Candidate: "Calculating exact unique counts (cardinality) over sliding windows at this scale is a hard problem because we cannot store the list of user IDs in memory. Doing so would consume terabytes of RAM and crash the stream processor. Instead, we use HyperLogLog (HLL) sketches to estimate cardinality.
First, Flink consumes events from Kafka and groups them into 10-second tumbling windows. For each window, Flink maps user IDs to an HLL sketch (which consumes only a few kilobytes of state).
Second, we write these 10-second HLL sketches to ClickHouse. To query the unique user count for the last 15 minutes, the dashboard runs a query that aggregates the 90 HLL sketches from that window using ClickHouse's HLL merge function. This estimates unique counts with less than 1% error, consumes minimal CPU, and returns results in milliseconds."

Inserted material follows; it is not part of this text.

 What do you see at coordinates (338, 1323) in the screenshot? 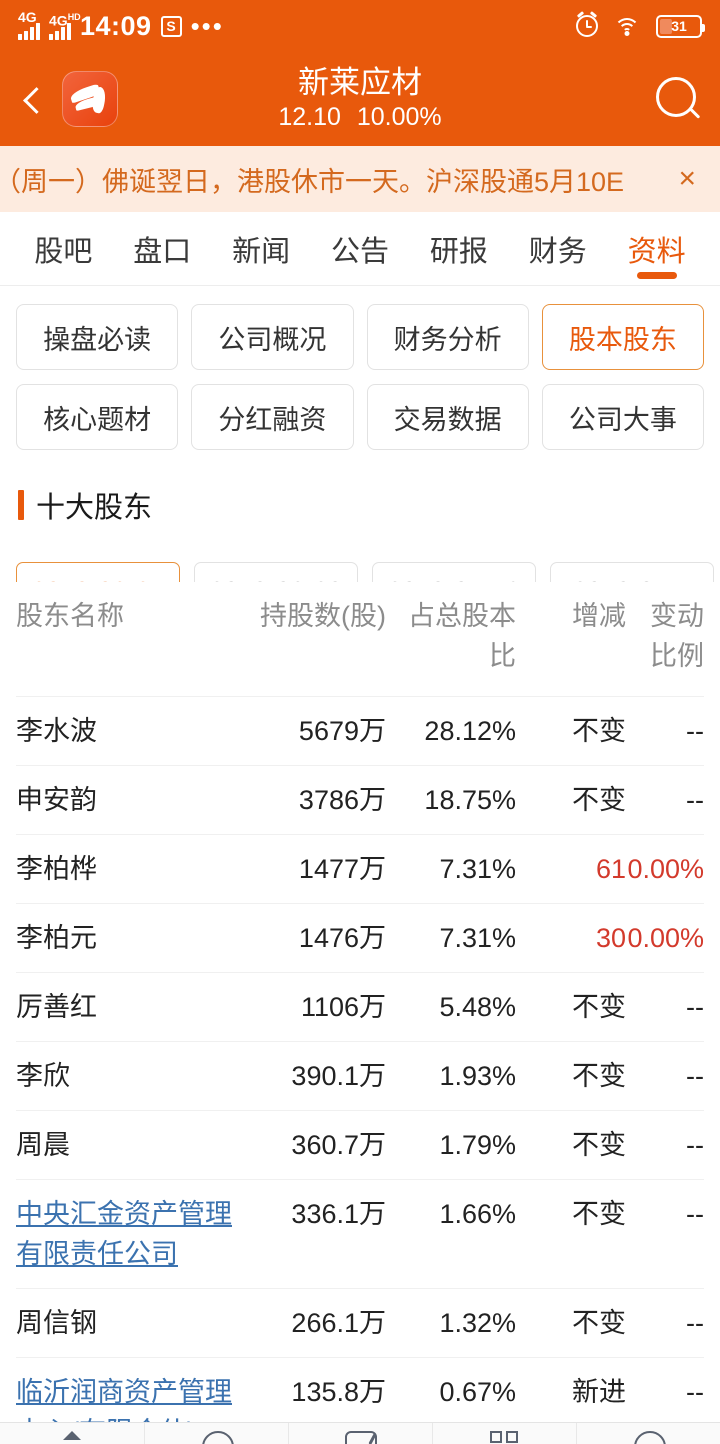
I see `cell-holdings: 266.1万` at bounding box center [338, 1323].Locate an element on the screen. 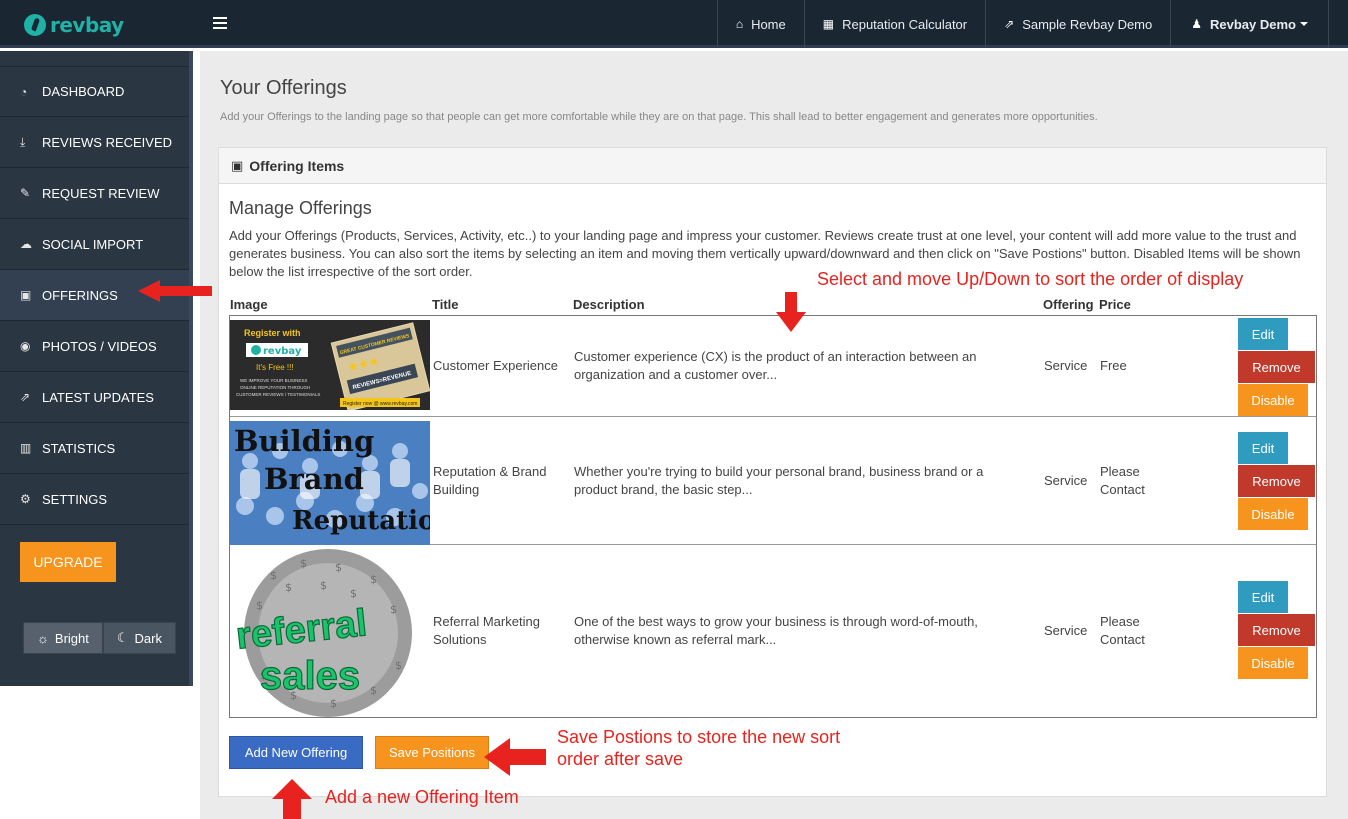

Interviewer: "What happens if a Flink node experiences a garbage collection pause of 10 seconds, causing it to fall behind Kafka?"
Candidate: "When Flink experiences a pause, it falls behind the Kafka partition offset. Once the pause ends, the Flink coordinator detects the lag and increases consumer read speeds, consuming buffered events at maximum throughput.
To handle the burst of events, Flink allocates dynamic buffer sizes and uses credit-based flow control. If the lag continues, Flink allocates more task slots to the affected partitions to balance the load, catching up to the real-time stream without dropping events."
Interviewer: "How would you prevent a slow network connection on one client from slowing down the entire WebSocket gateway server?"
Candidate: "This is a classic Slow Consumer problem. If a client has a poor connection, the TCP socket buffer on the gateway fills up, and the gateway's write buffer blocks, consuming memory and thread resources.
To protect the gateway, we isolate client connection channels. The gateway writes updates to an internal ring buffer for each client. If a client's buffer fills up (e.g., it holds more than 50 unsent updates), the gateway drops the connection, releases the socket, and frees the resources, ensuring a slow client does not impact other users on the server."
Interviewer: "What is your strategy for backfilling historical data if the Flink aggregation code is updated with a new business rule?"
Candidate: "We use a Kappa Architecture with dual-reading paths.
When the business logic changes, we deploy the new Flink job side-by-side with the active job. We configure the new job to start reading from the beginning of the Kafka retention window (e.g., 7 days ago).
The new job writes its output to a temporary ClickHouse table. Once the new job catches up to the real-time stream, we swap the active table name alias in ClickHouse to point to the new table, and terminate the old Flink job. This backfills historical data with zero downtime and no database lock contention."